Module 6: Umbilical Cord Care, Granulomas, and Hernias
In utero, your baby gets nutrients and oxygen through the umbilical cord. After delivery, this cord is cut (which doesn’t cause any discomfort to your newborn) and clamped. A lot of parents have questions about the correct way to care for the cord until it falls off, and it’s actually really simple. The motto is, less is more.
When Does The Umbilical Cord Fall Off & What Does It Look Like?
The clamp is removed at 24-48 hours of life (usually while still in the newborn nursery). Afterwards, it starts to dry out and shrivel up, and the color transitions to yellow then black. It should fall off at about 1-2 weeks of life. You may see some mild bleeding afterwards, though it shouldn’t look significant or last for long. You may also notice a small amount of drainage at the separation site, which should dry up quickly.
How Should I Care For It?
Just keep it clean and dry! While it’s tempting to mess with it, especially as it’s close to falling off and dangling, it’s best to leave it alone until it completely separates.
No Submerged Baths: The main thing we worry about with water getting into the umbilical area is creating a moist environment that attracts bacteria and leads to infections. If you want to cleanse, sponge-bathe and avoid the abdomen. Once the stump fully falls off, wait 24 hours for everything to dry out and heal, then feel free to do a submerged bath.

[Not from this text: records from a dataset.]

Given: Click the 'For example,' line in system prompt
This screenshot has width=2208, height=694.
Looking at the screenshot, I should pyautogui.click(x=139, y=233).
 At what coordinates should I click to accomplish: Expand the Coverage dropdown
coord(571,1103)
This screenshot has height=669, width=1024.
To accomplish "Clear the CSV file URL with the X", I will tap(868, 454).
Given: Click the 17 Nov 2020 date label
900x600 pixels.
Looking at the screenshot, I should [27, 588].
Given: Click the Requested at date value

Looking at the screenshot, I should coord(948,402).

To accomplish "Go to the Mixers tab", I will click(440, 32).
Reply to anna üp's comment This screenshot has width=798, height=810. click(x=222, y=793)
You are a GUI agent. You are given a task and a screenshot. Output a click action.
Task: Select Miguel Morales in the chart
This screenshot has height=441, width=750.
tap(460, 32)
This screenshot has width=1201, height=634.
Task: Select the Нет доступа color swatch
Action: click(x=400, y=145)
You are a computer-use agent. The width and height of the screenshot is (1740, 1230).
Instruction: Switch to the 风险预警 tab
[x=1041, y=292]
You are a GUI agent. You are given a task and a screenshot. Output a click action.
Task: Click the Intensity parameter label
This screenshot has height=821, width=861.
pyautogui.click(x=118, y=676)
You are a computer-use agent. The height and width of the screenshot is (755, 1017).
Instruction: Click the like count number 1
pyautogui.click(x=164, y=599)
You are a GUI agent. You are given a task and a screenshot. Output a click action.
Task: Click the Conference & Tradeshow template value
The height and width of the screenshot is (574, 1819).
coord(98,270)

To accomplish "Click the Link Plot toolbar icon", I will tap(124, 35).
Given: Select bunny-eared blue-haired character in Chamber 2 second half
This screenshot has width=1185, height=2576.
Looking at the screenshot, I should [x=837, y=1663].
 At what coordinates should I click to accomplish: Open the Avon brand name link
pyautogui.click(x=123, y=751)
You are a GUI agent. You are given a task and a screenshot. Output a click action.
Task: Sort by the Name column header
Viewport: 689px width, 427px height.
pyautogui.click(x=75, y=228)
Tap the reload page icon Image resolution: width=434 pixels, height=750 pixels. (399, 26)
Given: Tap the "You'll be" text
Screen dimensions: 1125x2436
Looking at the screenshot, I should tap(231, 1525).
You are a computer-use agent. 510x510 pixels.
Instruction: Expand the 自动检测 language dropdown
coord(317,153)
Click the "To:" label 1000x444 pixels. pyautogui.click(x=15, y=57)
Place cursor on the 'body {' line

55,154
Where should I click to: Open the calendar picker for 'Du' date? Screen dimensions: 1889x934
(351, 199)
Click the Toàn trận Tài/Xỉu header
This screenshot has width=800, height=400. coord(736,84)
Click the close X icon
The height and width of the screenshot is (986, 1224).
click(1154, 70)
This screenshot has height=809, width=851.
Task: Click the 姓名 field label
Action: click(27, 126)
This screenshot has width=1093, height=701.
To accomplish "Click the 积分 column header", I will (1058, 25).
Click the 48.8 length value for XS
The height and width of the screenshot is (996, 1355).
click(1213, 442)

Fold Down Diaper: I recommend folding down the top edge of the diaper so that it doesn’t rub against the cord, which can cause irritation. This also helps create a separation between diaper contents and the umbilical stump, so that urine or stool doesn’t leak out.
No Alcohol: There’s a few generationally and culturally-specific treatments that are trialed with the umbilical stump, such as applying alcohol. The American Academy of Pediatrics advises against this, since it can kill the bacteria that help the cord separate.
When Should I See The Doctor?
The thing we get most concerned about with the umbilical stump is infection. This looks like swollen, red, and tender skin around the stump or a large amount of yellow to green, foul-smelling discharge. An infection can occur with or without fever. We worry about this since in newborns, a skin infection can tunnel deep quickly. If you notice any of these signs, see your doctor urgently.
I also recommend seeing the doctor if the cord stays attached for more than 2-3 weeks, to make sure there’s no concerns about immune issues.
What About Granulomas?
A granuloma is a little piece of tissue that hasn’t fully healed after separation of the umbilical stump. It often looks fleshy and slightly wet or gooey, and is inside of the umbilical area. It can appear as a small lump, or a larger fleshy mass taking up the entire area. These sometimes resolve on their own. In other situations, they require intervention. Your doctor may use a substance called silver nitrate, which is a small wooden stick with a substance on the end that helps with wound healing. Once it’s applied, it should start to dry out and shrink within a week. Your infant may require multiple treatments spaced a few days apart. There may be some slight discoloration in the surrounding area, though if it looks severe, see your PCP since this can suggest that too much was applied, which may lead to skin injury of healthy tissue.
What About Hernias?
A hernia is a when a section of the intestine leaves the abdomen itself, and exits through an opening in weaker muscle in the abdominal wall. Infants’ muscles aren’t as strong as adults’, so hernias are relatively common. The typical areas for hernias to appear are through the umbilicus (where the stump falls off) and in the inguinal or groin area (where the thigh creases are or in males, within the scrotum). Hernias look like swelling, since there’s extra tissue in an area where there shouldn’t be. They’ll appear most obvious when your infant is bearing down, such as when they’re crying or straining to stool. They usually don’t cause discomfort, and are typically what we call reducible. This means that they go away with gentle massage or repositioning.
Hernias can be dangerous since the intestines have left their safe home inside the abdomen. Outside of that, they’re at risk of getting stuck or twisting, which can cut off circulation and lead to tissue death. If this happens, you’ll notice redness, extreme swelling, tenderness, and inconsolable fussiness. This is a medical emergency, and if you notice it, you should go to your nearest ER.
As the abdominal muscles strengthen over time, umbilical hernias often slowly disappear with age. Your PCP will refer to a Pediatric Surgeon if the hernia is larger than a certain size or lasts beyond a specific age (usually 5 years). As a note, inguinal (thigh crease) hernias typically don’t resolve over time, and due to the high risk of getting trapped and twisted, they’re always operated on. If one is noticed, you’ll be referred to a Surgeon to address it once old enough for surgery and anesthesia.
Note: In some cultures, it’s recommended to tape a coin over the hernia to keep it close to the stomach, with the rationale that it will help decrease the size. This can cause infection, so I advise against it in lieu of letting it heal naturally over time.